Tribeca Film Festival, a New York event created in 2002 by Robert De Niro and Jane Rosenthal as a response to 9/11, is the first major North American film festival with in-person screenings since the pandemic began. 

  • “The Scars of Ali Boulala,” tells the story of one of Sweden’s most famous skateboarders.
  • This year's Tribeca Film Festival, which opened with poignant remarks by Robert DeNiro, had outdoor venues in all five boroughs mixed with virtual screenings, and included Sweden in the celebration with apocalyptic zombies and a superstar skateboarder’s highs and lows.

  • Swedish short film “The Last Marriage” (“Det sista äktenskapet”) presents an absurdly fresh take on relationships.
  • Competing for best documentary, with punk rock attitude, was the astonishing “The Scars of Ali Boulala,” depicting the story of one of Sweden’s most famous skateboarders. Already on top of the world at age 16, Ali Boulala came to Los Angeles riding the heights of the 1990s skaters trend. Everybody wanted to be, or be around, the charismatic and eccentric teen with a sensitive inside, a tough outside and an explosion of spontaneous energy, literally living on the edge with his skate buddies. With fast-paced cutting of home videos and interviews, the film shows these young celebrities in a rock’n’roll wild life traveling around the world with lots of money, drugs, and at the time, few worries. We also follow Ali of today, a completely different person, calm and blue, reflecting on his life and the tragedy that occurred. Director Max Eriksson grew up in the street culture, hanging around skate parks and graffiti artists, and in eight years created both a raw and poetic, aching and unapologetically honest portrait accompanied by a stunning score from Warren Ellis.

  • On a more humorous note, the Swedish short film “The Last Marriage” (“Det sista äktenskapet”), directed by Johan Tappert and Gustav Egerstedt, presents an absurdly fresh take on relationships. Set in an unknown apocalyptic future where zombies (with snus in the pockets) are taking over Sweden, a straight couple continues their everyday life in a cottage surrounded by tall electric fences, weak in current. While the unwelcomed creatures grunt outside, the couple eats a romantic dinner, fixes the garden and plays video games as if it was the most normal thing in the world.
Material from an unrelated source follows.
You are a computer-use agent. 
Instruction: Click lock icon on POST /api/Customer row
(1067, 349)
This well-directed and occasionally bloody film shows how isolation, with a big deadly threat outside, could damage any couple. Perhaps it also advocates for seeing the big picture and for better or worse, having more perspectives.
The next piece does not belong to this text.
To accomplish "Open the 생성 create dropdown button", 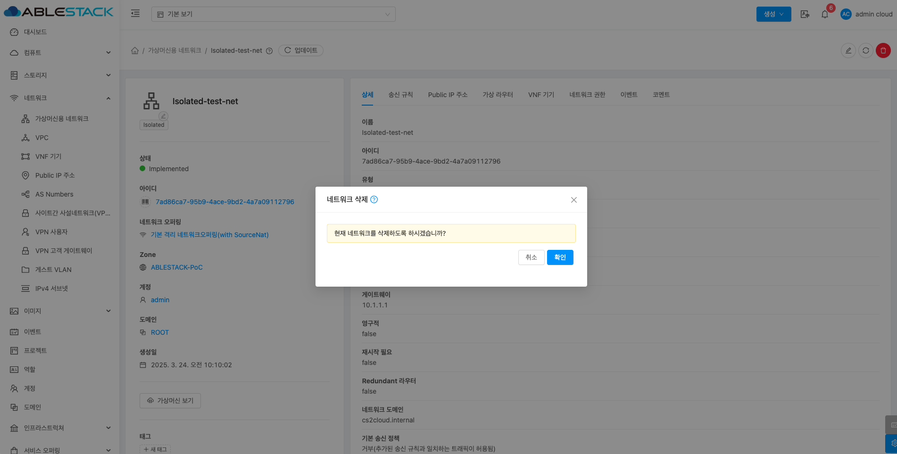I will 773,14.
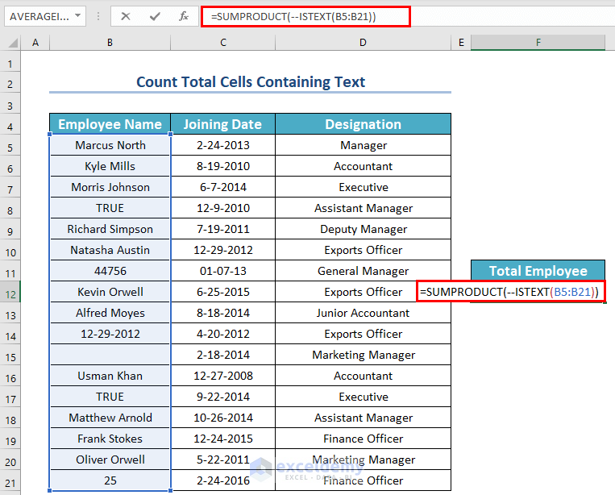Confirm the formula with the Enter checkmark
The height and width of the screenshot is (495, 615).
point(155,16)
    Other Nordic films at Tribeca included the Swedish co-production documentary “The Lost Leonardo,” telling the controversial story surrounding Leonardo da Vinci’s rediscovered and exceptionally famous painting “Salvator Mundi,” also known as the male Mona Lisa. The documentary “Stockholm Syndrome” depicts the American rapper ASAP Rocky imprisoned in the Swedish capital, while “A-ha The Movie” examines the Norwegian band’s massive popularity and how they have remained so since becoming global sensations overnight in 1985 with song “Take On Me." While New York Magazine named The Scars of Ali Boulala "... a fascinating, heartbreaking, controversial story" and a should see at the festival, none of the Nordic contenders won an award.